Target position data
··········

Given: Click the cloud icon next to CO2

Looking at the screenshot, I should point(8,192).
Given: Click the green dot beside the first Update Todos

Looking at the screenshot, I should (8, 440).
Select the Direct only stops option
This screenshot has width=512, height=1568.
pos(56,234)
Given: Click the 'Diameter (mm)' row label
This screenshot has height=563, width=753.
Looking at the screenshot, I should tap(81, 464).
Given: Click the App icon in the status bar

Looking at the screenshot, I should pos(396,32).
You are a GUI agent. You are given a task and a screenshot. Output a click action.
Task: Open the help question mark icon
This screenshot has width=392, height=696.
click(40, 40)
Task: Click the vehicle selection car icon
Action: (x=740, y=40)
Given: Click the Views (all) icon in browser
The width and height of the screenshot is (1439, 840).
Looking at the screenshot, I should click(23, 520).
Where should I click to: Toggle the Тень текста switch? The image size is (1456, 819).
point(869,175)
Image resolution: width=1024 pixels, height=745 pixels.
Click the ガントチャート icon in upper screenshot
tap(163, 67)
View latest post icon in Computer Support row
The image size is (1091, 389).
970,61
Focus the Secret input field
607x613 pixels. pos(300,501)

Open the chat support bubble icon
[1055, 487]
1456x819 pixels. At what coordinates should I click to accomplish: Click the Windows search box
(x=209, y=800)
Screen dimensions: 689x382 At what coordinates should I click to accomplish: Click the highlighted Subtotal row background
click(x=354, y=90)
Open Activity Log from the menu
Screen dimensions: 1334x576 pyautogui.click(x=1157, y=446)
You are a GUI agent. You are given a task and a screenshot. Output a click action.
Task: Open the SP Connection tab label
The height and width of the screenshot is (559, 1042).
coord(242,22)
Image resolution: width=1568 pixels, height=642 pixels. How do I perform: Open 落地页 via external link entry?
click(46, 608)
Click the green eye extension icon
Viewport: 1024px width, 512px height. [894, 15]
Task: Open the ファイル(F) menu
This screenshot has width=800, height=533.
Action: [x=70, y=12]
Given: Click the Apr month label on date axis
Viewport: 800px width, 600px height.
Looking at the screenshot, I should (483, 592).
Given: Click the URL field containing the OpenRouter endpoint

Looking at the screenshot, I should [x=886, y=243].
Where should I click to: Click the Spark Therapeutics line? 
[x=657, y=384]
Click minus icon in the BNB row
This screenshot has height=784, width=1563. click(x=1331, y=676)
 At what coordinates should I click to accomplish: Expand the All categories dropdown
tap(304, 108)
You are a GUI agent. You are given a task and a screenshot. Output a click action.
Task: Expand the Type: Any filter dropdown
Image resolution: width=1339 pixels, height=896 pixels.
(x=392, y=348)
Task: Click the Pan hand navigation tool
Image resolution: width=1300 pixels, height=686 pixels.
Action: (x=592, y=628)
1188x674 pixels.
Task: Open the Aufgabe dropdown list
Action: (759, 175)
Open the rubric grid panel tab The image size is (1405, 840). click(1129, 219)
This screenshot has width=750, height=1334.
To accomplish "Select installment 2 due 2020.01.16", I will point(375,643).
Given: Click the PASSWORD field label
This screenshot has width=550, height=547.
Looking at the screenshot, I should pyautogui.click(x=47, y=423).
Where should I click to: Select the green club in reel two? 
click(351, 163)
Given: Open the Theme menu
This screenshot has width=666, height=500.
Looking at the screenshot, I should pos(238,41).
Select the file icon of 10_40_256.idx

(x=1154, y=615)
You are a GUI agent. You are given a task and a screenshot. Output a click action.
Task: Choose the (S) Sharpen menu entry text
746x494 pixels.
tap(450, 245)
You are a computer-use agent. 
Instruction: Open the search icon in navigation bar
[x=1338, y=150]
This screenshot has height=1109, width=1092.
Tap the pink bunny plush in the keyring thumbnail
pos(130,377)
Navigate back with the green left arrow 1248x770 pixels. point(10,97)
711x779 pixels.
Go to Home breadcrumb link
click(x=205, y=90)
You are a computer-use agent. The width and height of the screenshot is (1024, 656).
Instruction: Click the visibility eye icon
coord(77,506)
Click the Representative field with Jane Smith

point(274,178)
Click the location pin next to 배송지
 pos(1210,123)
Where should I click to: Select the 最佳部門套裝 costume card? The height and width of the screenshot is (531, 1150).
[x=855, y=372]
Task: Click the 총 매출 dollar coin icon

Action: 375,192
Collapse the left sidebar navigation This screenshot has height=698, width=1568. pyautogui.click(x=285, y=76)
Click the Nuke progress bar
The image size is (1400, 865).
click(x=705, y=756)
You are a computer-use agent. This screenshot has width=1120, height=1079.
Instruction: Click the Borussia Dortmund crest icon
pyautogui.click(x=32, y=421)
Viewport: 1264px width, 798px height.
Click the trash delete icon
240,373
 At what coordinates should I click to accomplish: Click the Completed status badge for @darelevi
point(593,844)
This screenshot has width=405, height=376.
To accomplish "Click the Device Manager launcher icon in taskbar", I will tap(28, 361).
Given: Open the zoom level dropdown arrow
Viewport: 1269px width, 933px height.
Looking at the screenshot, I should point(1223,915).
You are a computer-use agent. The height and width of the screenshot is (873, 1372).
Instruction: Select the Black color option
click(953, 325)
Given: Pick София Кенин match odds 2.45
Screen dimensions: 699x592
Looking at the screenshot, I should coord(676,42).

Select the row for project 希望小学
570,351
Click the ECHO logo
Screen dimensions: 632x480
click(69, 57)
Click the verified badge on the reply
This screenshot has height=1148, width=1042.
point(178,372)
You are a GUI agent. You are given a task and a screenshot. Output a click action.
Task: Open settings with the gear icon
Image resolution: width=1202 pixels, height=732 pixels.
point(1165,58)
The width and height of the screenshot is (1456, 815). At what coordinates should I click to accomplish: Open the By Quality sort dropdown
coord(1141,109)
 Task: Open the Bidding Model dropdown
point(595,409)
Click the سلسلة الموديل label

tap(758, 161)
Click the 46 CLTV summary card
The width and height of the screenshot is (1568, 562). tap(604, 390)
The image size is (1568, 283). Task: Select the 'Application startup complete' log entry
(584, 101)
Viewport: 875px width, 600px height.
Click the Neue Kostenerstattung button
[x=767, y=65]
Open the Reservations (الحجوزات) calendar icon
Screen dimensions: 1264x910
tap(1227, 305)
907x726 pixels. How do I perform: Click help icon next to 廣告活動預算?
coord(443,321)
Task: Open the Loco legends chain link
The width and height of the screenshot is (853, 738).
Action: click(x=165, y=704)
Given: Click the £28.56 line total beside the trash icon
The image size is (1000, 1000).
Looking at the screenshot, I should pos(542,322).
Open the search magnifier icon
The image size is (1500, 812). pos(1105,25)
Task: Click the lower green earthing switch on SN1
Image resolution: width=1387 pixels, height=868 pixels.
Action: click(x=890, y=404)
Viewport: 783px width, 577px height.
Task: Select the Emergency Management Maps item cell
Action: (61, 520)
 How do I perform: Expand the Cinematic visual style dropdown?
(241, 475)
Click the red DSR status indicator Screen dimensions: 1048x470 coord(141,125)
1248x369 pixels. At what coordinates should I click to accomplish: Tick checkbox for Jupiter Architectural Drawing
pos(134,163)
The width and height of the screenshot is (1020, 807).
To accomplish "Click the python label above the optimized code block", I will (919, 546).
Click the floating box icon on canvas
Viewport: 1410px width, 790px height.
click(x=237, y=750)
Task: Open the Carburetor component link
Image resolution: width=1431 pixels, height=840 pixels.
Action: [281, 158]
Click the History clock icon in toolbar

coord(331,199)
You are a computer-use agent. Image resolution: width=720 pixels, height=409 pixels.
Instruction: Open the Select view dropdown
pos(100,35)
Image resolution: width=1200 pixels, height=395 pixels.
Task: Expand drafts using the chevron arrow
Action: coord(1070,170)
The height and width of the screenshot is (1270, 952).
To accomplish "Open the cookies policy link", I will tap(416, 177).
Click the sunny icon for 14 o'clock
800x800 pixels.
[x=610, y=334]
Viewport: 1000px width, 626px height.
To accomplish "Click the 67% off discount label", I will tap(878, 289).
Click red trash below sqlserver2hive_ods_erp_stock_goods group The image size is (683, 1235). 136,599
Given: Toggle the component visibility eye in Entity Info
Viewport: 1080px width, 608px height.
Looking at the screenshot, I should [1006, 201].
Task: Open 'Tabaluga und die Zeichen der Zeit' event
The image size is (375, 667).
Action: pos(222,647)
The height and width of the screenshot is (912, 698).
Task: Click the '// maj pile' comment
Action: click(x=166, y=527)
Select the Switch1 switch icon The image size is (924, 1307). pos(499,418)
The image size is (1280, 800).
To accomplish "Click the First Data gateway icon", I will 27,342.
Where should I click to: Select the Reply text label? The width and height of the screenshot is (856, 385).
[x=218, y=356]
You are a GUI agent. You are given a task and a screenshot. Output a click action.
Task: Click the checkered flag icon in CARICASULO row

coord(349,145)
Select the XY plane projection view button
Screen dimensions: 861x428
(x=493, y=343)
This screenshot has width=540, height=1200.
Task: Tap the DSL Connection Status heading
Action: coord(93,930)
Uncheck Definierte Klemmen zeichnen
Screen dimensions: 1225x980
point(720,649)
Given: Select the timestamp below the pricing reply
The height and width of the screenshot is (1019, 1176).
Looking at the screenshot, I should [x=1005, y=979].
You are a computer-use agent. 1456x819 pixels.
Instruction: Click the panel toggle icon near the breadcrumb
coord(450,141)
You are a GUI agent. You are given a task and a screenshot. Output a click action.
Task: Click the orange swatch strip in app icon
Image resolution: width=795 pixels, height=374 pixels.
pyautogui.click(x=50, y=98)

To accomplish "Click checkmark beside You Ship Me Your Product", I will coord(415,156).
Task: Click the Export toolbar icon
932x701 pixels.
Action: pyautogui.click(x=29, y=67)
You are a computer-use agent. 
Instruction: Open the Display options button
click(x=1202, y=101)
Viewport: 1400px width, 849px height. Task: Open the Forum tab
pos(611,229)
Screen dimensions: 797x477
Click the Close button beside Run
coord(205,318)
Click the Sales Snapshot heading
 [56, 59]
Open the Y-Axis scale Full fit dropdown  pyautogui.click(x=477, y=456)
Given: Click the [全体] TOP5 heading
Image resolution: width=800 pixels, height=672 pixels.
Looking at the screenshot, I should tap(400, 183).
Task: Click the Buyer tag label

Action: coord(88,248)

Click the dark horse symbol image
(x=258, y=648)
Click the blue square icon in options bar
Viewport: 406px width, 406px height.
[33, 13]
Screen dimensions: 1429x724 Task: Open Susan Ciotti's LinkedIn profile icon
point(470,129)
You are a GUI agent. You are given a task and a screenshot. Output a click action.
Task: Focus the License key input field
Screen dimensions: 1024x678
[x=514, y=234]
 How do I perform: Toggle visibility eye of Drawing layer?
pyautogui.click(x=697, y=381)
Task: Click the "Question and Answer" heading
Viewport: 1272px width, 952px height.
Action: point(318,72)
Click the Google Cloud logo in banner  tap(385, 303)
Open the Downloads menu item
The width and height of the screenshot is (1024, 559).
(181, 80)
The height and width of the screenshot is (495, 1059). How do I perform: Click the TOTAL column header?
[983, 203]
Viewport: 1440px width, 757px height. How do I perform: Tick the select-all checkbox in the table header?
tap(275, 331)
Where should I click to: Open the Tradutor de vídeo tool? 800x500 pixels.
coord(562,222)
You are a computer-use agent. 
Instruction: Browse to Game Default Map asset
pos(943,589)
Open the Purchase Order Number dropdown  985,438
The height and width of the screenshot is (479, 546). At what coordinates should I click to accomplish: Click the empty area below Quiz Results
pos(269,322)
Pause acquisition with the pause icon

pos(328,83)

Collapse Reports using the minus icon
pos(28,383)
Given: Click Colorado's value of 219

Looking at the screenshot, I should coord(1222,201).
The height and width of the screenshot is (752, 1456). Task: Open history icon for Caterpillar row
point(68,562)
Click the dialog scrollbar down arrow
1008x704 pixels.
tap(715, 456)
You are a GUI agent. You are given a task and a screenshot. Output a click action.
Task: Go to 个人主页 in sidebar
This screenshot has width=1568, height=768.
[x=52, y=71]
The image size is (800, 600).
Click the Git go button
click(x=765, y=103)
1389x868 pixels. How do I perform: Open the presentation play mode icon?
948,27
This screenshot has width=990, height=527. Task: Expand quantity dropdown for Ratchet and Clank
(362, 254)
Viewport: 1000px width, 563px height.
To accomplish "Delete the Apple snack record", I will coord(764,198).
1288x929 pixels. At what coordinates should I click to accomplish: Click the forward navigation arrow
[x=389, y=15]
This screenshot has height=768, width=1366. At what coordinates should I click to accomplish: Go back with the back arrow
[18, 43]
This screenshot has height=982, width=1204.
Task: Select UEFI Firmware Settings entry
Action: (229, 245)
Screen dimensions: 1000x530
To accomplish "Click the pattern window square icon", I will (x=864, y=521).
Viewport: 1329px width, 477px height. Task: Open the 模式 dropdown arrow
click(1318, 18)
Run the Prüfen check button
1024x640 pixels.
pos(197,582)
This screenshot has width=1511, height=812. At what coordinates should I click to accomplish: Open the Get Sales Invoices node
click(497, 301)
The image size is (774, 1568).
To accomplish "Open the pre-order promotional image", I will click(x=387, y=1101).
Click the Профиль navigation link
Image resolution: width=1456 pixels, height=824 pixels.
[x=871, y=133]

··········

Reproduce the lines of the data verbatim, starting at the line that contains "Click the Профиль navigation link" and ending with the final line of the data.

### Output below
Click the Профиль navigation link
Image resolution: width=1456 pixels, height=824 pixels.
[x=871, y=133]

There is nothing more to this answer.